EDFVolume will store each frame as folder_prefix_index.edf and metadata to folder_prefix_infos.txt.

So the default constructor only require a path to a folder where to save the data.

This folder path will also be the identifier

[12]:
volume = EDFVolume(folder="edf_volume", data=data, metadata=metadata)

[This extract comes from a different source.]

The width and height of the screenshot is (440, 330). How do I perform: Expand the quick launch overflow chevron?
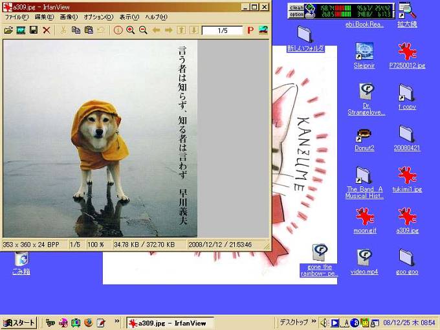117,322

or as for the HDF5Volume you can provide data and metadata once the Volume has been defined

[13]:
volume = EDFVolume(folder="edf_volume")
volume.data = data
volume.metadata = metadata

access to data and metadata is the same for any instance of VolumeBase, from data and metadata properties

[14]:
# imshow(volume.data[0])
print(volume.metadata)
{'reconstruction_params': {'dataset': {'location': 'toto.hdf5', 'entry': 'entry0000'}, 'phase': {'method': 'None', 'padding_type': 'edge'}}, 'processing_option': {'build_sino': {'axis_correction': 'None', 'enable_halftomo': True}, 'flatfield': {'binning': '11', 'do_flat_distortion': False}}}

saving#

[15]:
# save the volume
volume.save()

# if you want to overwrite existing data you can set the overwrite property
volume.overwrite = True

# display the contents of the folder
print(os.listdir("edf_volume"))
['edf_volume_000001.edf', 'edf_volume_000000.edf', 'edf_volume_000002.edf', 'edf_volume_000003.edf', 'edf_volume_000004.edf', 'edf_volume_infos.txt']
[16]:
# open one file containing a frame

file_frame_0 = os.path.join("edf_volume", "edf_volume_000000.edf")
# imshow(fabio.open(file_frame_0).data)
[17]:
# display contents of the infos.txt file
metadata_file = os.path.join("edf_volume", "edf_volume_infos.txt")
with open(metadata_file, "r") as of:
    print("".join(of.readlines()))

[reconstruction_params]

[reconstruction_params.dataset]
location = toto.hdf5
entry = entry0000

[reconstruction_params.phase]
method = \None
padding_type = edge

[processing_option]

[processing_option.build_sino]
axis_correction = \None
enable_halftomo = True

[processing_option.flatfield]
binning = \11
do_flat_distortion = False

loading#

[18]:
volume_loaded = EDFVolume(folder="edf_volume")
volume_loaded.load()
# imshow(volume_loaded.data[1])
print(volume_loaded.metadata)
{'reconstruction_params': {'dataset': {'location': 'toto.hdf5', 'entry': 'entry0000'}, 'phase': {'method': 'None', 'padding_type': 'edge'}}, 'processing_option': {'build_sino': {'axis_correction': 'None', 'enable_halftomo': True}, 'flatfield': {'binning': '11', 'do_flat_distortion': False}}}

identifier#

get_identifier#
[19]:
identifier = volume_loaded.get_identifier()
print(identifier, type(identifier))
print(identifier.to_str(), type(identifier.to_str()))
edf:volume:/home/docs/checkouts/readthedocs.org/user_builds/tomoscan-esrf/checkouts/stable/doc/tutorials/edf_volume <class 'tomoscan.esrf.identifier.edfidentifier.EDFVolumeIdentifier'>
edf:volume:/home/docs/checkouts/readthedocs.org/user_builds/tomoscan-esrf/checkouts/stable/doc/tutorials/edf_volume <class 'str'>
use identifier to retrieve a volume#
[20]:
from tomoscan.factory import Factory

retrieve_volume = Factory.create_tomo_object_from_identifier(identifier=identifier)
assert isinstance(retrieve_volume, EDFVolume)
retrieve_volume = Factory.create_tomo_object_from_identifier(
    identifier=identifier.to_str()
)
assert isinstance(retrieve_volume, EDFVolume)
[21]:
# clean
import shutil

if os.path.exists("edf_volume"):
    shutil.rmtree("edf_volume")

JP2KVolume#

The API of JP2KVolume is the same as EDFVolume. So, please have a look at the EDFVolume tutorial.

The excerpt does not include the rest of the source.